Velora is dying, she did not say. Only death awaits. As if death had not come for me in Balar Shan. The memory of black bile pouring from Alair’s wounds?—
“There is nothing for me here,” I snarled, more creature than man.
Hurt flashed in her warm brown eyes, so different from the cool turquoise of mine. Cool in mine. Cold in my father’s. Frozen, like this dying land. She covered it quickly, but I saw it nonetheless.
Regret sank its claws into my chest. I had become just another person who could hurt her. That was a more pressing reason than any to leave, now, before I said something I could not take back.
I’d always been better at hiding my feelings than my mother. Her heart was too gentle to hide. Mine was hard; a trait I’d inherited from my father.
I could have shown her my hurt. If I fell into her arms and wept, she would console me. But if I began to grieve, I would never stop. As long as I remained in Balar Shan, Alair’s shadow would appear in every darkened corner,and I would remain my father’s plaything.
I fastened the flap over the top of my pack and swung it over my shoulder as I turned back to face my mother.
My room was spacious. I was the bastard son of the king, but I’d been his only son for many years. They had not bothered to take it away from me when my brother was born. But I felt no affection for it. That had died long before my lover.
My mother had retreated to the edge of the bed.
“I am not a fae subject, and I have made no bargain.” And there was nothing I could do for her while I remained here.
She sank down to the bed, increasing the disparity in our heights. “Perhaps you are right.”
There was the regret again, hot and sharp. I closed the space between us, reaching for her hand. “Mother…”
She did not pull back from me, but her eyes were harder; the warm brown hue turned glossy. “If you cannot think clearly, then you should not stay in Balar Shan.” Her voice was steady. Maybe she had learned more in the Court of Lies than I’d ever realized. Maybe she just needed a push, too.
I tightened my hand around hers. “Come with me.”
She sucked in a breath and pursed her lips, but she looked away from me to make it harder to read her eyes. It did not work to hide the moisture that flooded them.
“You know I cannot do that,” she said over my shoulder. There was nothing in that corner of the room but a painting Alair and I had used for target practice when learning his bow. That yawning ache in my chest tried to open again?—
No.
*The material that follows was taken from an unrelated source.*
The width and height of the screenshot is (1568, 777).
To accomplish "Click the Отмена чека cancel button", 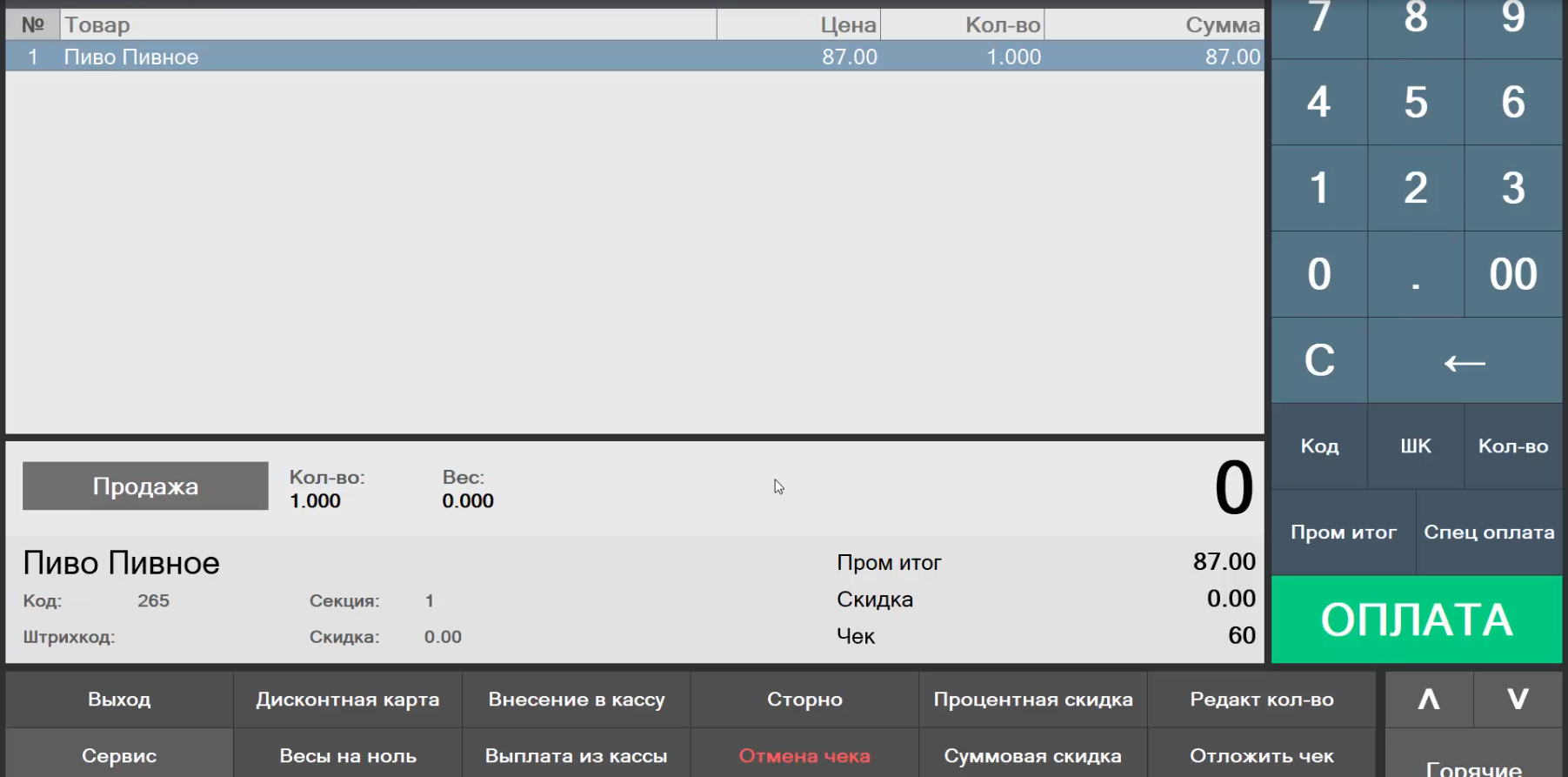I will click(804, 755).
I could not do it. If I let the grief out, it would consume me. It hurt to shove him into a box in the recesses of my mind, but less than letting it remain open. I told myself he would understand. Maybe he would not. Maybe he would be angry. I could be angry. I was angry enough for both of us.
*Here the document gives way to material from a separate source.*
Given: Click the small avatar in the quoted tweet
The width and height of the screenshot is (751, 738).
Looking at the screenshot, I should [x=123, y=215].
My mother squeezed my hand.
All three of us.
I drew her up to stand. “You left once before.”
She shook her head, her eyes now refocused on me. “Only on the promise that I would return with you when called. Which I have done. But the bargain was specific. There was no provision for me to ever leave Balar Shan once I came back.” She rarely spoke of my father. There was no relationship between them now; there had not been for decades. But he was the fae king, and she was a human servant. Little better than a slave. “He knows that so long as I am here, you are tied to this place, and to him.”
Her words were final.
I could compel her.
“Your magic has grown,” she said quietly. “One day soon, I will not be able to tell the difference between my own thoughts and the ones you plant inside my head.”
That easily, she’d recognized the direction of my thoughts. Never in my life had I used my magic to compel my mother without her knowledge. When the magic first manifested, she’d allowed me to practice. But I’d never intruded and used my mind gift to sway her thoughts. It was a violation that could never be undone.
She reached up, well above her own head, and straightened the strap of my pack where it lay twisted against my shoulder. It was a final gesture of goodwill. And of farewell.
“I will find a way to free you,” I promised.
It might take me decades to find a way to thwart my father and free her from her bargain. My mother was human. She did not have the hundreds and thousands of years granted to the fae. I must be careful and ruthless.
She lifted my hand to her heart and gave it one final squeeze. “Of that, I have no doubt.”